Rewrite the rows that open with the line containing "Given: Apply changes to Application 2359" and close with the line containing "click(1162, 596)", putting "Command" wherever "Instruction" appears and keeping everything else the same.

▶ **SUPPLIED MATERIAL**
******************************

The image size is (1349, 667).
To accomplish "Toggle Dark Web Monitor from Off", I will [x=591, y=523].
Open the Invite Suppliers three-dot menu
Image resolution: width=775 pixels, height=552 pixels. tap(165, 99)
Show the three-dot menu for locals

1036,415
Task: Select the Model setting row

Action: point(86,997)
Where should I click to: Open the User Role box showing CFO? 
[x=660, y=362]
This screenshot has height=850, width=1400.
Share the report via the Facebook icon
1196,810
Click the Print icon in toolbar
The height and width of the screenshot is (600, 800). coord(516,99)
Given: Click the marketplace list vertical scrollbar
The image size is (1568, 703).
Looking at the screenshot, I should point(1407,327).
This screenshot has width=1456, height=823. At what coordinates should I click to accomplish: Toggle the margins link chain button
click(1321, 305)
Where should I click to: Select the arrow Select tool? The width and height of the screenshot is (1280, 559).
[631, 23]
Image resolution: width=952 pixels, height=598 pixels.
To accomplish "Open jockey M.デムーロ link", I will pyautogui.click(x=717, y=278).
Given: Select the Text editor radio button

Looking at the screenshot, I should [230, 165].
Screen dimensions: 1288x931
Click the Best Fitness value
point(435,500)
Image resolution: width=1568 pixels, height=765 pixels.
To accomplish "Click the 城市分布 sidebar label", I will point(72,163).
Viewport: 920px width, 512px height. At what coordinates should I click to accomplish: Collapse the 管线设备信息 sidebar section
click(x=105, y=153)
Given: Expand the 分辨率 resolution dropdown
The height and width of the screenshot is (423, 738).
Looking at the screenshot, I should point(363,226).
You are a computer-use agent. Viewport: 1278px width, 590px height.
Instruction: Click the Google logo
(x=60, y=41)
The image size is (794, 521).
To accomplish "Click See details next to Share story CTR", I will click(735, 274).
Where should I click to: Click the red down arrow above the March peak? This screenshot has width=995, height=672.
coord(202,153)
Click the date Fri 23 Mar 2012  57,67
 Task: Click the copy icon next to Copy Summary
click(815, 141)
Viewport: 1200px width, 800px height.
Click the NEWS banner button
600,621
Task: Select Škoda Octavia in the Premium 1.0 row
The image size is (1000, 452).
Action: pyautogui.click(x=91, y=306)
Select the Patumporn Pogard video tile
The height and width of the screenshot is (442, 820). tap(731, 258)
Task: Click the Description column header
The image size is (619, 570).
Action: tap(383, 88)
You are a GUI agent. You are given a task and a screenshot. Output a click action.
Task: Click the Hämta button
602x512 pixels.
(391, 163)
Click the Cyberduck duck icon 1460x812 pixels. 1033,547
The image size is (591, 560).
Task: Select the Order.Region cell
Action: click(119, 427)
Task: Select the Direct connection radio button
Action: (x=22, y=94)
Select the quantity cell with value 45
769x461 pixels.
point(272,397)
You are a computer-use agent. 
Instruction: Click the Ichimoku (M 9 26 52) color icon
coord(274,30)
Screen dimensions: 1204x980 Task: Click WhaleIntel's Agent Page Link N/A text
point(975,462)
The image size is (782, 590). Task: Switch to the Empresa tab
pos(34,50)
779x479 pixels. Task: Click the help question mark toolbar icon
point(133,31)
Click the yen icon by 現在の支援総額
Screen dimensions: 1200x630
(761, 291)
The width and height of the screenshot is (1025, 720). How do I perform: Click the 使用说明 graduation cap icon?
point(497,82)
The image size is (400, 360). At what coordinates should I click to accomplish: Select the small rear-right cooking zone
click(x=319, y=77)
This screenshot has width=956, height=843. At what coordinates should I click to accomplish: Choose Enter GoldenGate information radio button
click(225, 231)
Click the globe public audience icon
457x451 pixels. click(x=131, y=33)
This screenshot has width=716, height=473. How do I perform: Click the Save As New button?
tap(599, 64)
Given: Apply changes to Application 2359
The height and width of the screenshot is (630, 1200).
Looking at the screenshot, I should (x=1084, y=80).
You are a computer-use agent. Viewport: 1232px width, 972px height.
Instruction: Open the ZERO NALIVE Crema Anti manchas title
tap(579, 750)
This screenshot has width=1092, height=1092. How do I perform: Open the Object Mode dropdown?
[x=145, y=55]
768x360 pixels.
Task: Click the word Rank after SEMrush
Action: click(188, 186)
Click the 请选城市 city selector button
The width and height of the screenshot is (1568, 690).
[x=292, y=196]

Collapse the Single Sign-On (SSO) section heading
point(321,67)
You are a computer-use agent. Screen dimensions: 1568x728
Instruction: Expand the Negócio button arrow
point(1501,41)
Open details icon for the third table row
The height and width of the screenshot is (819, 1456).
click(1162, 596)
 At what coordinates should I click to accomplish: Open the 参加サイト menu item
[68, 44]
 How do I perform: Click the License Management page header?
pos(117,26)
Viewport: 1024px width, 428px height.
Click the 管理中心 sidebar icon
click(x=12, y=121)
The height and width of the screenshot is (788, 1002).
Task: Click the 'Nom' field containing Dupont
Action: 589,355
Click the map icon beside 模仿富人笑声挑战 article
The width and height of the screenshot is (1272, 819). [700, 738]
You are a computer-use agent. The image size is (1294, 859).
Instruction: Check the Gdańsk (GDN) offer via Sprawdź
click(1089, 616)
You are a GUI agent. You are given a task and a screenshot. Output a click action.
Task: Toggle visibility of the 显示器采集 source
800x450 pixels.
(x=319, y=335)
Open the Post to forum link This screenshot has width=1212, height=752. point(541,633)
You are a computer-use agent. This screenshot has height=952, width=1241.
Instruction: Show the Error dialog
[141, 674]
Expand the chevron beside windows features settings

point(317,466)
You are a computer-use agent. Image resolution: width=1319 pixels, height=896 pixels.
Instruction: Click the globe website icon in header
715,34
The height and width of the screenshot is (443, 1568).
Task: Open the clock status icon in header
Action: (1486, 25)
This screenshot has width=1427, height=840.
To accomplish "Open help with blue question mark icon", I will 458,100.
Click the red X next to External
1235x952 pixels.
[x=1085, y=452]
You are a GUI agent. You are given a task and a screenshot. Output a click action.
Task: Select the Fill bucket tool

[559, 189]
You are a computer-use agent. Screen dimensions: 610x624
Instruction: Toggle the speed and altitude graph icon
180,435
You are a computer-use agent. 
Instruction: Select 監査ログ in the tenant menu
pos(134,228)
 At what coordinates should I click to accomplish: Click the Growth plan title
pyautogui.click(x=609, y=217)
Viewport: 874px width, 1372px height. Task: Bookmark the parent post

******************************

▶ **FULL RESPONSE**
Given: Apply changes to Application 2359
The height and width of the screenshot is (630, 1200).
Looking at the screenshot, I should (x=1084, y=80).
You are a computer-use agent. Viewport: 1232px width, 972px height.
Command: Open the ZERO NALIVE Crema Anti manchas title
tap(579, 750)
This screenshot has width=1092, height=1092. How do I perform: Open the Object Mode dropdown?
[x=145, y=55]
768x360 pixels.
Task: Click the word Rank after SEMrush
Action: click(188, 186)
Click the 请选城市 city selector button
The width and height of the screenshot is (1568, 690).
[x=292, y=196]

Collapse the Single Sign-On (SSO) section heading
point(321,67)
You are a computer-use agent. Screen dimensions: 1568x728
Command: Expand the Negócio button arrow
point(1501,41)
Open details icon for the third table row
The height and width of the screenshot is (819, 1456).
click(1162, 596)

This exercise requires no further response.